Stilstand is achteruitgang, massa is kassa en degenen die niet zijn gegroeid, zijn er niet meer. Het zijn enkele gevleugelde uitspraken die zeker ook van toepassing zijn op de melkveehouderij. De meeste bedrijven met gemiddelde (ruim 100 koeien) en bovengemiddelde omvang van vandaag hebben groei meegemaakt. Tot zover niets nieuws, maar een interessante vraag is welk typen harde groeiers er zijn, en wat dat betekent voor de kracht en toekomstbestendigheid van het bedrijf. Samen met Flynth adviseurs en accountants daarvoor vier categorieën gedefinieerd.

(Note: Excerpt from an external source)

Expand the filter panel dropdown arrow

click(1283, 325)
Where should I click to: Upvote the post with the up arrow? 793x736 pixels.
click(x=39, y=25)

1. Melkveehouders die willen meegroeien met omgeving
Bedrijfsontwikkeling vanuit ondernemerschap, veehouder wil ondernemen en heeft een neus voor de juiste beslissingen op het juiste moment. Vaak historisch al grotere en sterkere bedrijven.
– Waar zitten de risico’s? “Bij deze categorie bedrijven zijn dat er niet zoveel. We zien dat deze bedrijven vaak in balans zijn gegroeid en er financieel sterk voorstaan. Het grootste risico zit bij de bedrijfsopvolging; niet alleen vanwege het grote kapitaal naar de volgende generatie gaat, maar de opvolger heeft ook niet per definitie dezelfde capaciteiten als de ouders.”

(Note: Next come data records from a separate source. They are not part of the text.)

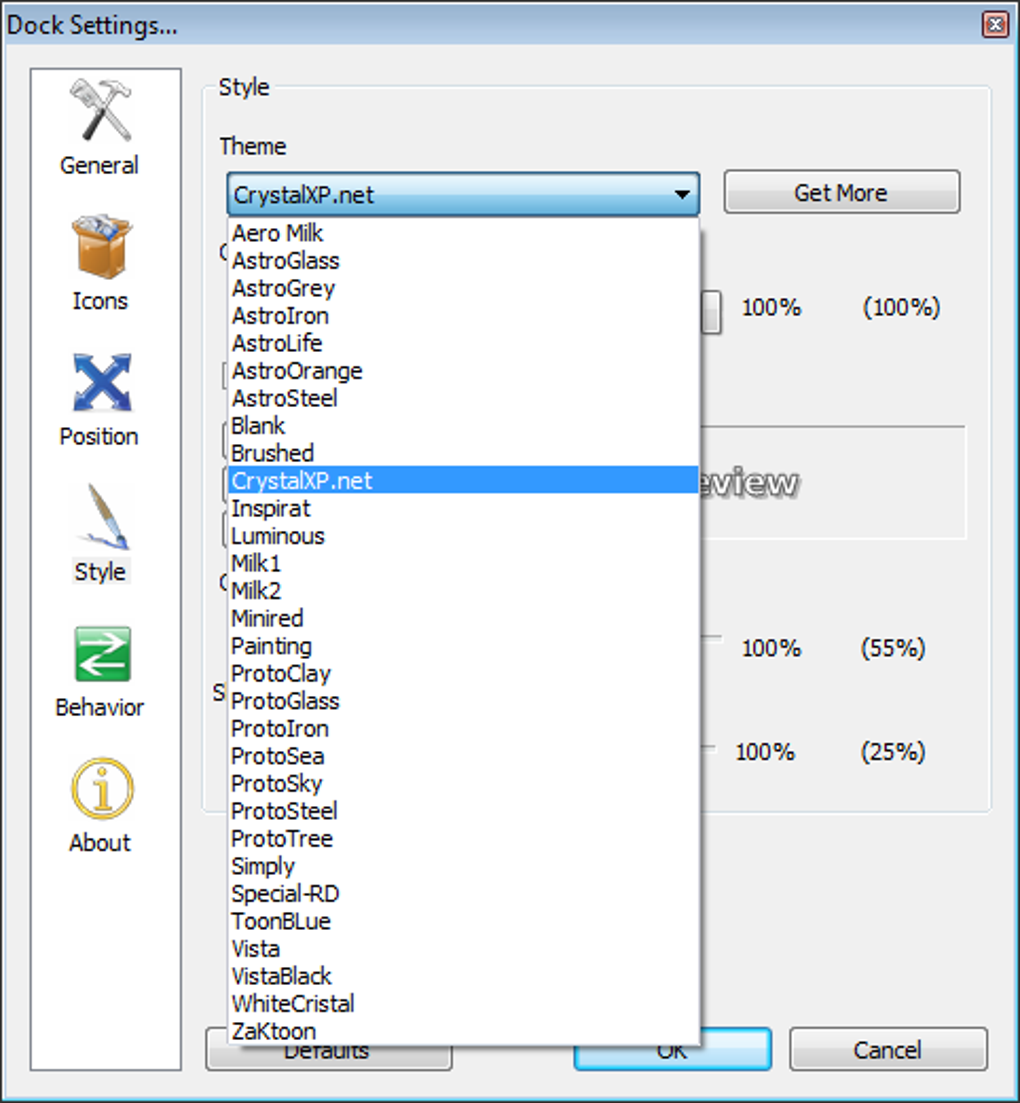This screenshot has width=1020, height=1103.
Task: Collapse the Theme dropdown arrow
Action: click(681, 195)
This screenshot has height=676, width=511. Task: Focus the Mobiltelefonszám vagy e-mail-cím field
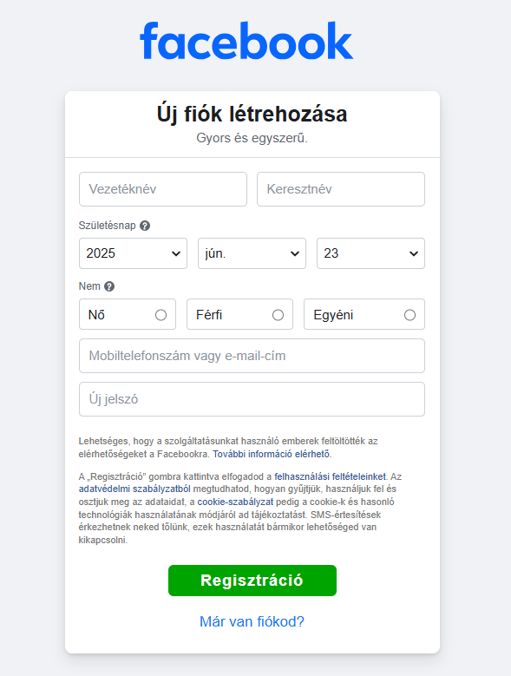pos(252,356)
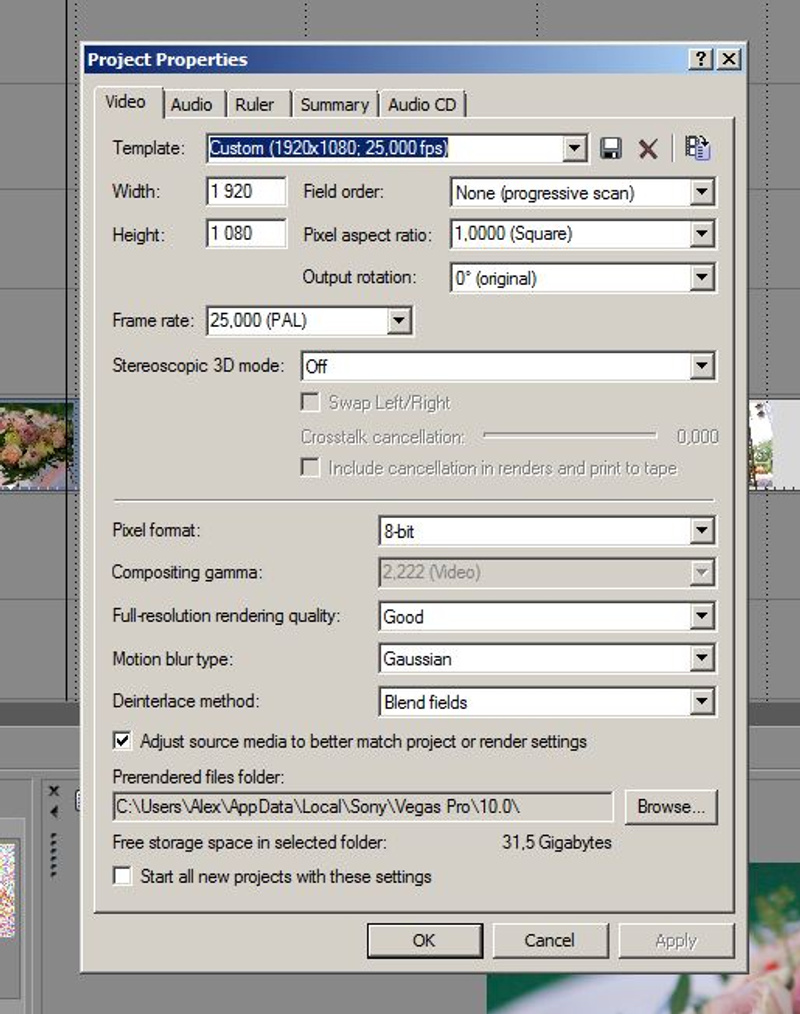800x1014 pixels.
Task: Click the Save Template floppy disk icon
Action: coord(611,149)
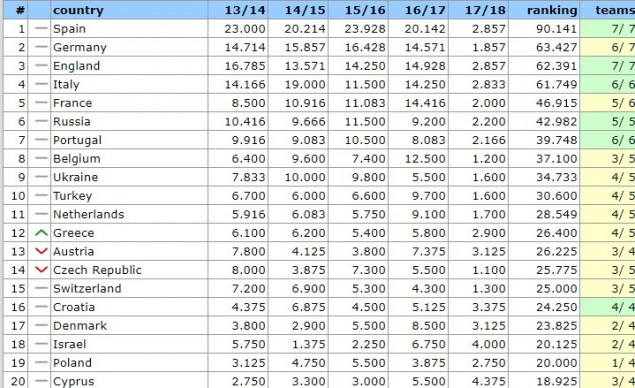Click the unchanged dash icon beside Cyprus
Viewport: 635px width, 388px height.
pos(41,381)
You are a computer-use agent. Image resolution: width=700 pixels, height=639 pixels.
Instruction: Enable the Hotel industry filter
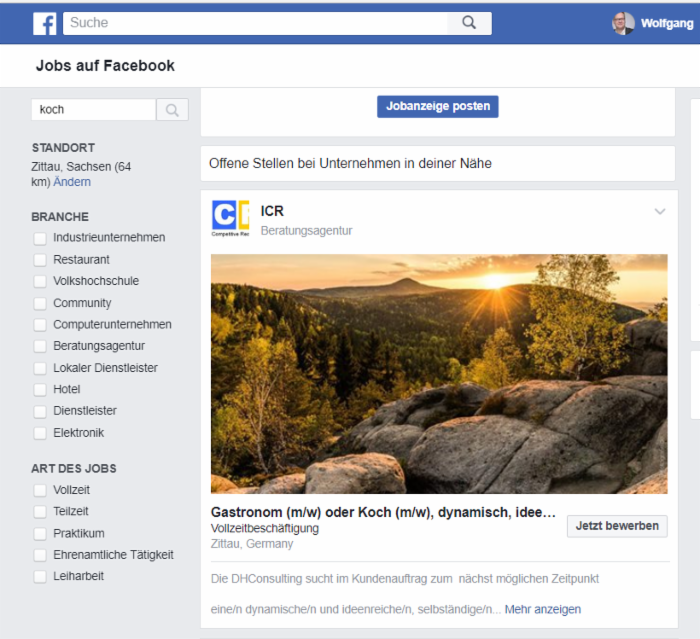(40, 389)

– Hoe gaat het in de praktijk? “Dit zijn ondernemers die goed met bedreigingen overweg kunnen. De verschillen in verdiencapaciteit en toekomstbestendigheid tussen de kopgroep en de rest zal de komende jaren verder toenemen.”
2. Melkveehouders die noodzaak voelen om te groeien
Flink uitbreiden omdat iedereen het doet. Niet achter willen blijven of vanuit persoonlijke motivaties mee willen doen met de rest.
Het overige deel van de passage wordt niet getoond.